Spain enhances its visibility in European open science governance
An important aspect is the role Spain can play in the future governance of this platform. DFG explains that, in the new phase, participating countries not only fund the system but also contribute to its evolution through structures such as the funders’ group and the executive committee. Although the Spanish Ministry’s announcement emphasizes membership rather than governance details, the project’s logic suggests that FECYT and CSIC will not be mere observers but active contributors in shaping the platform’s future.
The technical operator for this phase will be CERN, a choice that carries symbolic weight. The European Organization for Nuclear Research, which already manages open infrastructures like Zenodo, has formally approved acting as the host and operational body for Open Research Europe during a five-year pilot period. According to CERN, the platform is expected to be ready by fall 2026, when submissions under the expanded model can begin.

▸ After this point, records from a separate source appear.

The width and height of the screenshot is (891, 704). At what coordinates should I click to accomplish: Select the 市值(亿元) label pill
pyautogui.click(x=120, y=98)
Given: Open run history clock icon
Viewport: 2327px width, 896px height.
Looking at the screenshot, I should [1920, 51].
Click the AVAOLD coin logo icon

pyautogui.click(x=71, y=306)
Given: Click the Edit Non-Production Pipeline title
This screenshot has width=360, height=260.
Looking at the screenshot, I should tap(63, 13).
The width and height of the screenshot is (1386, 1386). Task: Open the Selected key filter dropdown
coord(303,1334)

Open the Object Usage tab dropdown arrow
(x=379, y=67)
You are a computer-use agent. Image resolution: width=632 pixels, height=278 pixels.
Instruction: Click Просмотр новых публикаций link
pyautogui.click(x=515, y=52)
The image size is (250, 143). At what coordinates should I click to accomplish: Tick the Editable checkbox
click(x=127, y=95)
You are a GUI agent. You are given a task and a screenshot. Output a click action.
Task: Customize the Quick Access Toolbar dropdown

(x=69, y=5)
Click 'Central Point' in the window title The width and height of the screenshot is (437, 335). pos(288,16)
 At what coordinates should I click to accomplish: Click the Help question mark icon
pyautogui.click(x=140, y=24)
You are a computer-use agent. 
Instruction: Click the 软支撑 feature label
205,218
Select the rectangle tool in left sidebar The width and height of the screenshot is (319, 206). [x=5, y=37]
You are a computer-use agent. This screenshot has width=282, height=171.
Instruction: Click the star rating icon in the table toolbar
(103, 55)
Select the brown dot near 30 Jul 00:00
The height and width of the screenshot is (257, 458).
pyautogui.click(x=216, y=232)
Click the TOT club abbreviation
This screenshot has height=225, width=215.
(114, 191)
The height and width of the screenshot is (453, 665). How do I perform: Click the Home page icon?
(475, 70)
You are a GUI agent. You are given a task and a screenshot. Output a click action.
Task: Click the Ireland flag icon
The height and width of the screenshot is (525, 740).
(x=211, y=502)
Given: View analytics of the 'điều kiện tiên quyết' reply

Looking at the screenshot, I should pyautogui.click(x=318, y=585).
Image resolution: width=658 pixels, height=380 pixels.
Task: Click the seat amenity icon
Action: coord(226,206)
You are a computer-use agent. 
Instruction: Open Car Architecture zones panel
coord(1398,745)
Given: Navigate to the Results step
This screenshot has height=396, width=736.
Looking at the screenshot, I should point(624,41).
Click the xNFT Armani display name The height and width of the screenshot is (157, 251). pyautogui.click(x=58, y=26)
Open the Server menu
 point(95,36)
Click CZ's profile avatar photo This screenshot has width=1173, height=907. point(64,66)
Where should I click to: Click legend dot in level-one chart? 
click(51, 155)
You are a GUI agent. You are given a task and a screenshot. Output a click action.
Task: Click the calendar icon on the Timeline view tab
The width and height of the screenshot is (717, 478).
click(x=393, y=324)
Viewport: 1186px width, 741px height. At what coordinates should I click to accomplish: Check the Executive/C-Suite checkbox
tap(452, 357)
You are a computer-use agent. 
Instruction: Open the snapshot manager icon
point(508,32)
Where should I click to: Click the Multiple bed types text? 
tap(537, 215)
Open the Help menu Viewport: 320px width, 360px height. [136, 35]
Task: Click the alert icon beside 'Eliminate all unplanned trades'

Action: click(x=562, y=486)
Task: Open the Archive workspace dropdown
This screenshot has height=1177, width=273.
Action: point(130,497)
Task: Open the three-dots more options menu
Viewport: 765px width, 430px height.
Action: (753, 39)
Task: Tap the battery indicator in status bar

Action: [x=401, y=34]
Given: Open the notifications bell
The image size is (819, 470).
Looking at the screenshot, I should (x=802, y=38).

For Spain, this means two things: first, gaining an institutional pathway to strengthen open publication of publicly funded research; second, aligning with a European trend that no longer solely promotes repositories or open access mandates but also aims to build sustainable, infrastructure-based means for communicating science. In essence, the debate shifts from just “opening articles” to also “controlling the channels of scientific publication in Europe.”
Frequently Asked Questions
What is Open Research Europe, and why does it matter?
It’s a public open access platform for scientific publishing driven by the European Commission. It matters because it allows for free publishing and reading of research results, features open peer review, and has governance aligned more closely with the interests of public science.
What role will Spain play within Open Research Europe?
Spain will join as a national member, represented by FECYT, with participation from CSIC in the platform’s collective new phase.
When will this new phase of the platform become operational?
The current platform will remain active until fall 2026, and, according to DFG and CERN, the expanded new phase will enable submissions from that point onward.
What changes compared to traditional scientific journals?
ORE promotes a non-commercial, open access model with transparent peer review and no fees for authors, reducing economic barriers and increasing visibility of the entire scientific evaluation process.